WHAT IS REQUIRED. Range to repeat from the listing below: the line containing "Inicio (382, 133)" down to the line containing "Impressum (274, 2333)", both included. Copy it exactly, pictures excluded, and add nothing else.

STORED DATA.
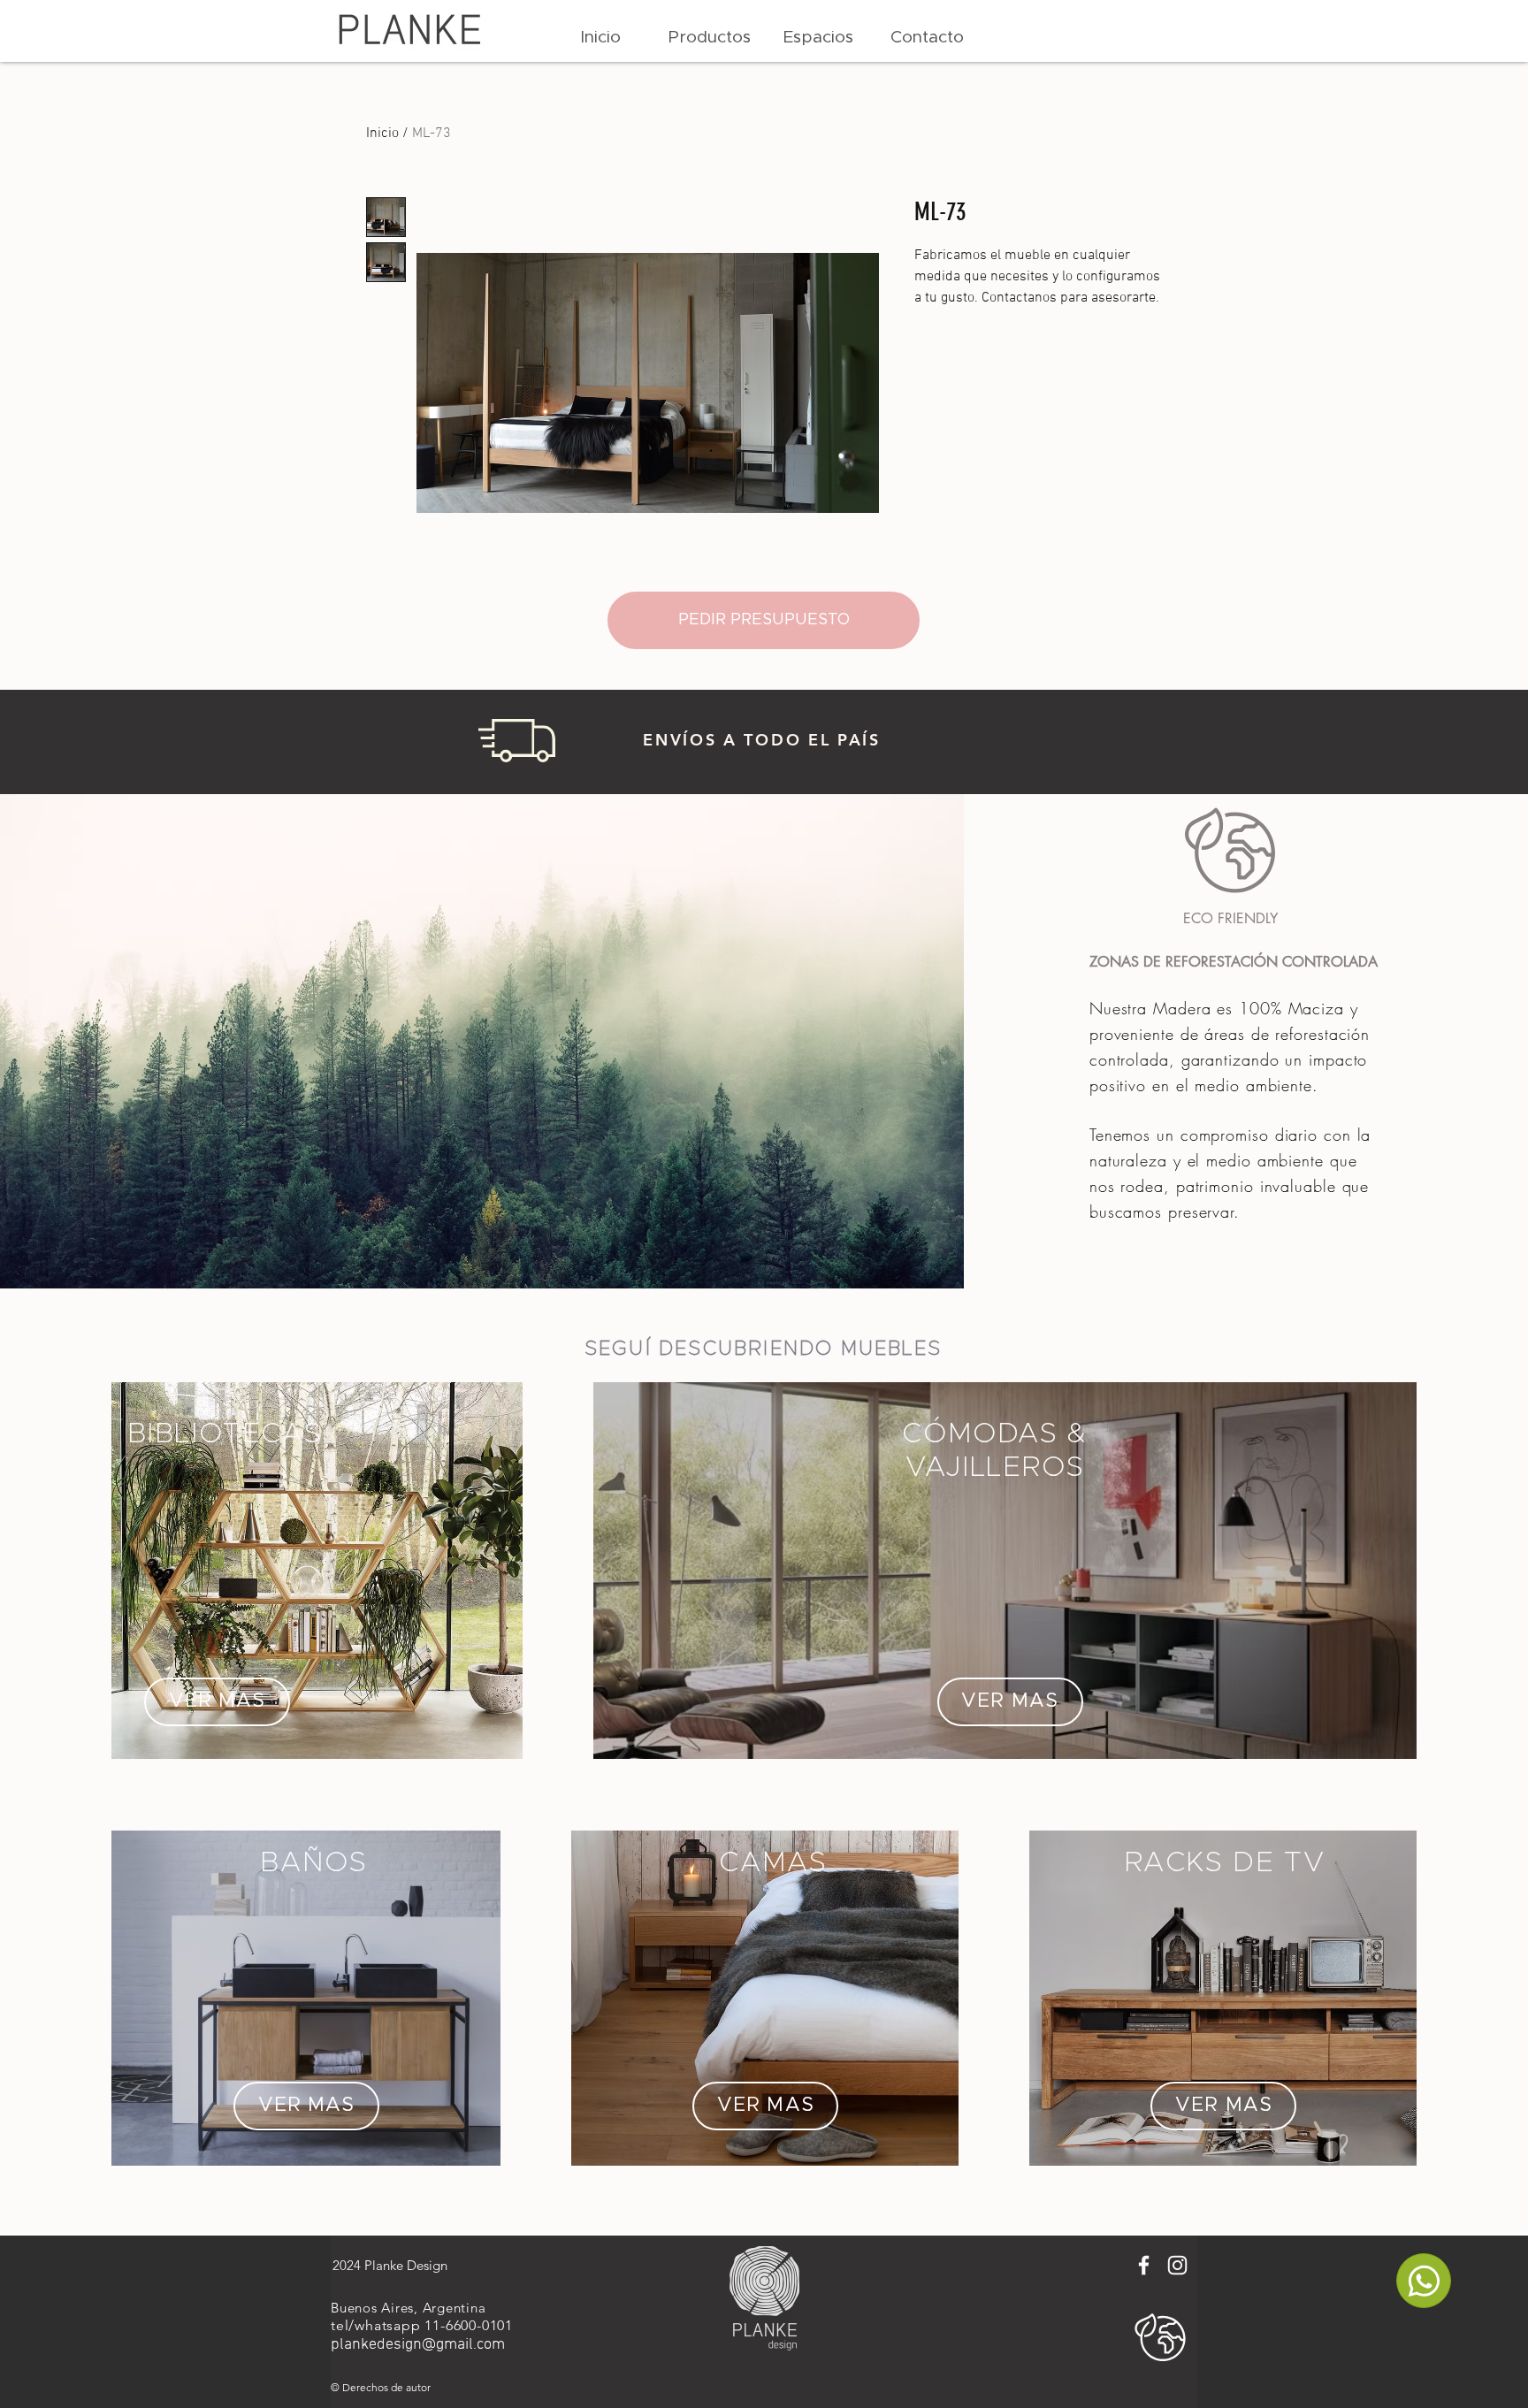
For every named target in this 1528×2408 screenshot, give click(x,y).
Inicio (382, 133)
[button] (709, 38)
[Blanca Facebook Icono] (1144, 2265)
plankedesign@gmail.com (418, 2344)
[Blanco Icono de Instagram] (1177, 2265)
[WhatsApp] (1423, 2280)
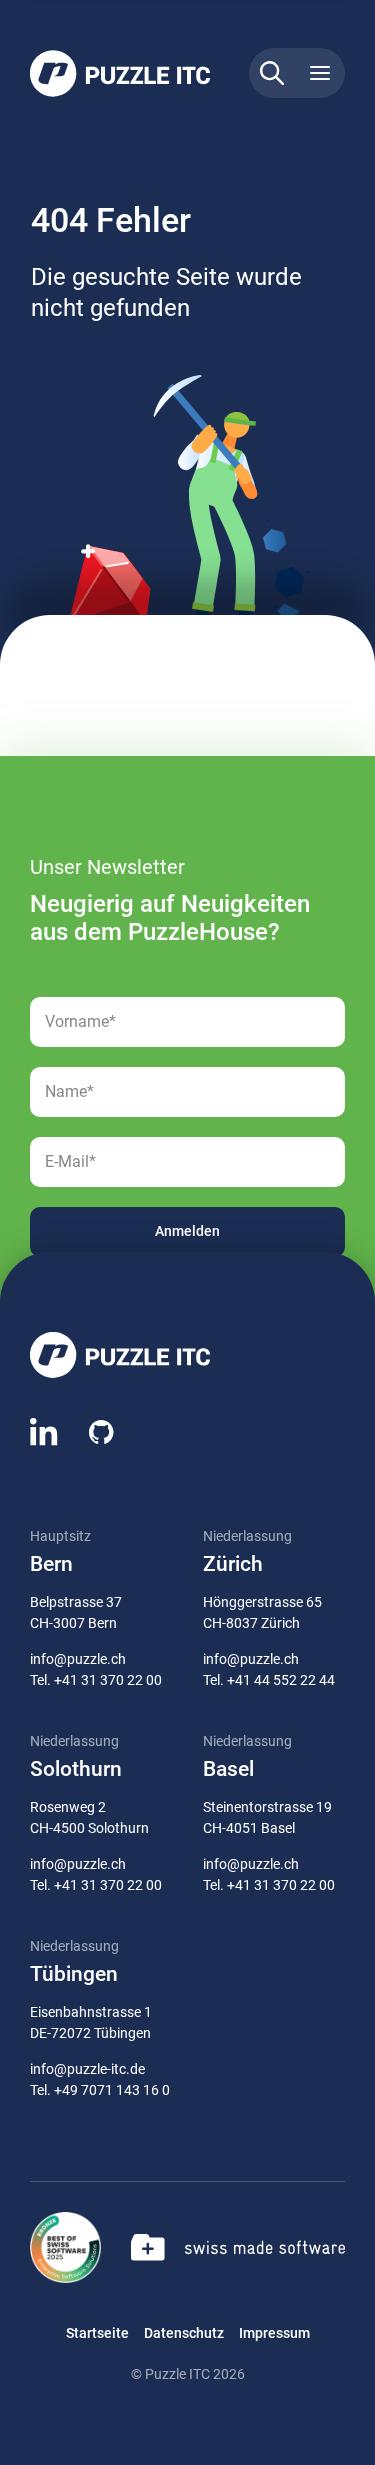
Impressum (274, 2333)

--

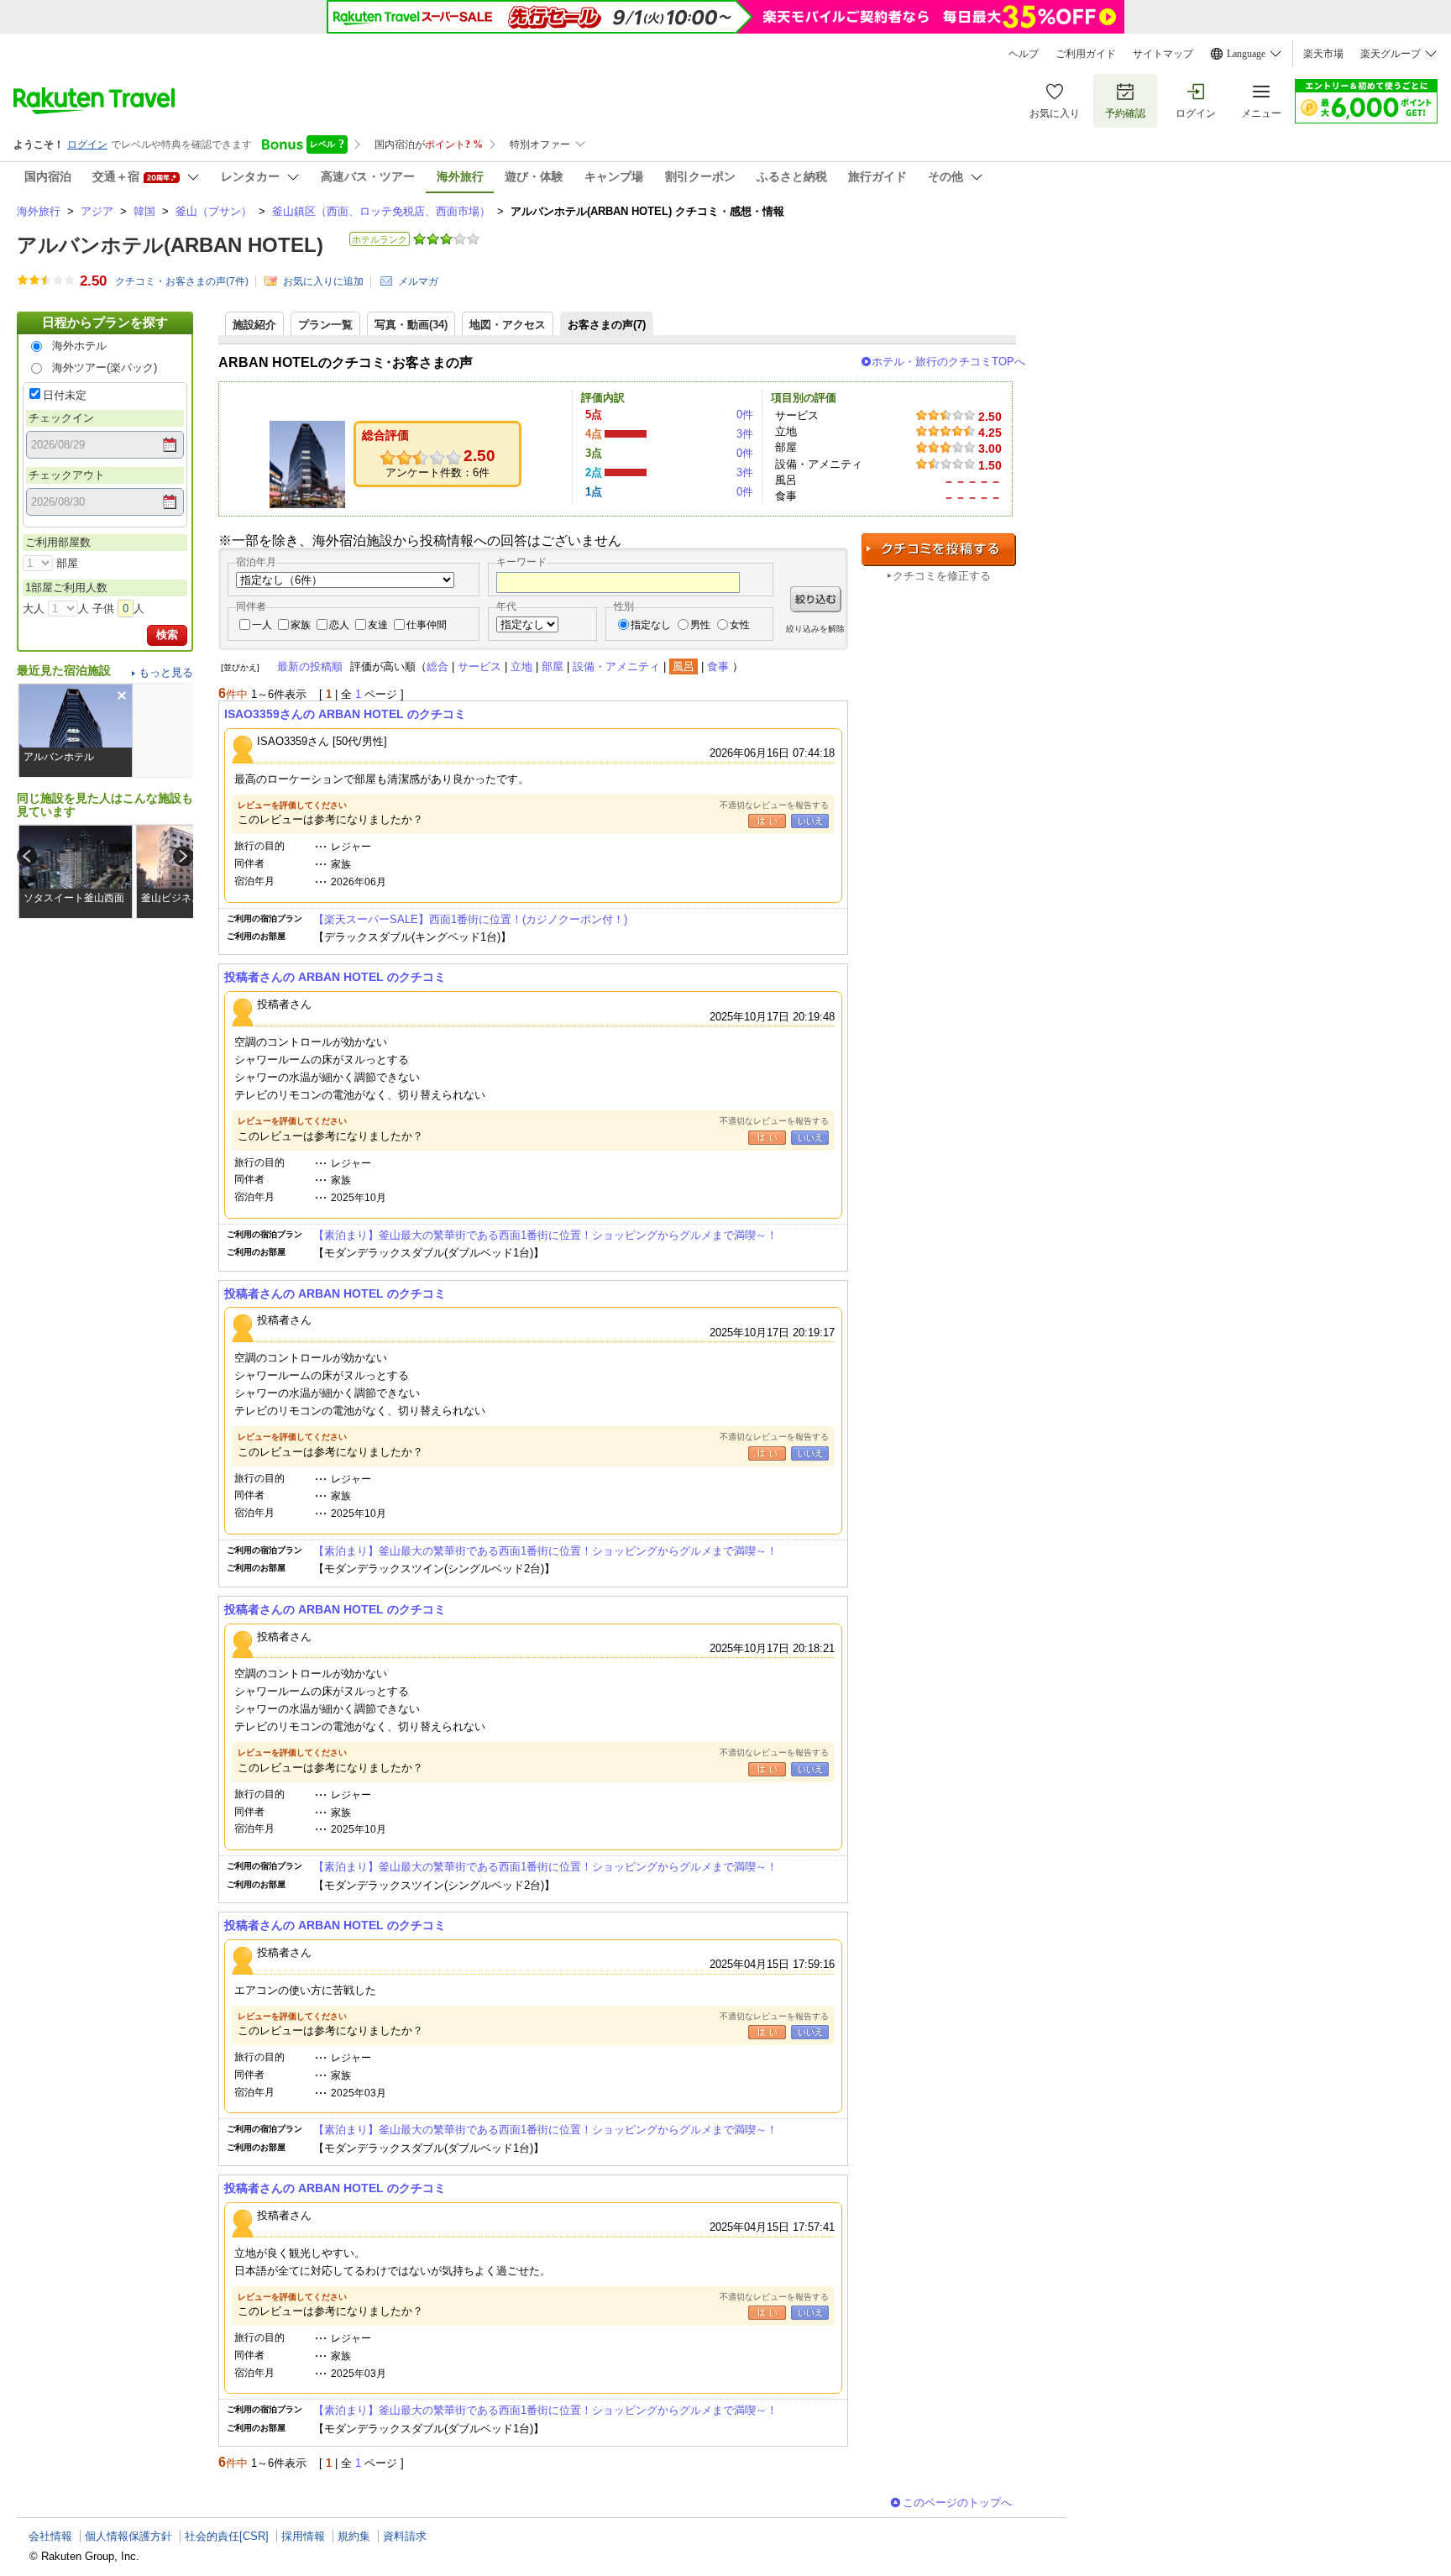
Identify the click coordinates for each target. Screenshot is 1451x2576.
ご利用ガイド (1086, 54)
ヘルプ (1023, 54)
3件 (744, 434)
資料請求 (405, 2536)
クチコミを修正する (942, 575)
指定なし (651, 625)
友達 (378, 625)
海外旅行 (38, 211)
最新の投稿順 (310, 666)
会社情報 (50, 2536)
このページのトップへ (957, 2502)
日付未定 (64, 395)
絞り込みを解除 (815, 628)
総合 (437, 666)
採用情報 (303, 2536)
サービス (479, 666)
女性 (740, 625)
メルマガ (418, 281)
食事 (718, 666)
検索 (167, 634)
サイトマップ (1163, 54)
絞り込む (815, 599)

SOLUTION FOR THIS EXERCISE.
Inicio (382, 133)
[button] (709, 38)
[Blanca Facebook Icono] (1144, 2265)
plankedesign@gmail.com (418, 2344)
[Blanco Icono de Instagram] (1177, 2265)
[WhatsApp] (1423, 2280)
Impressum (274, 2333)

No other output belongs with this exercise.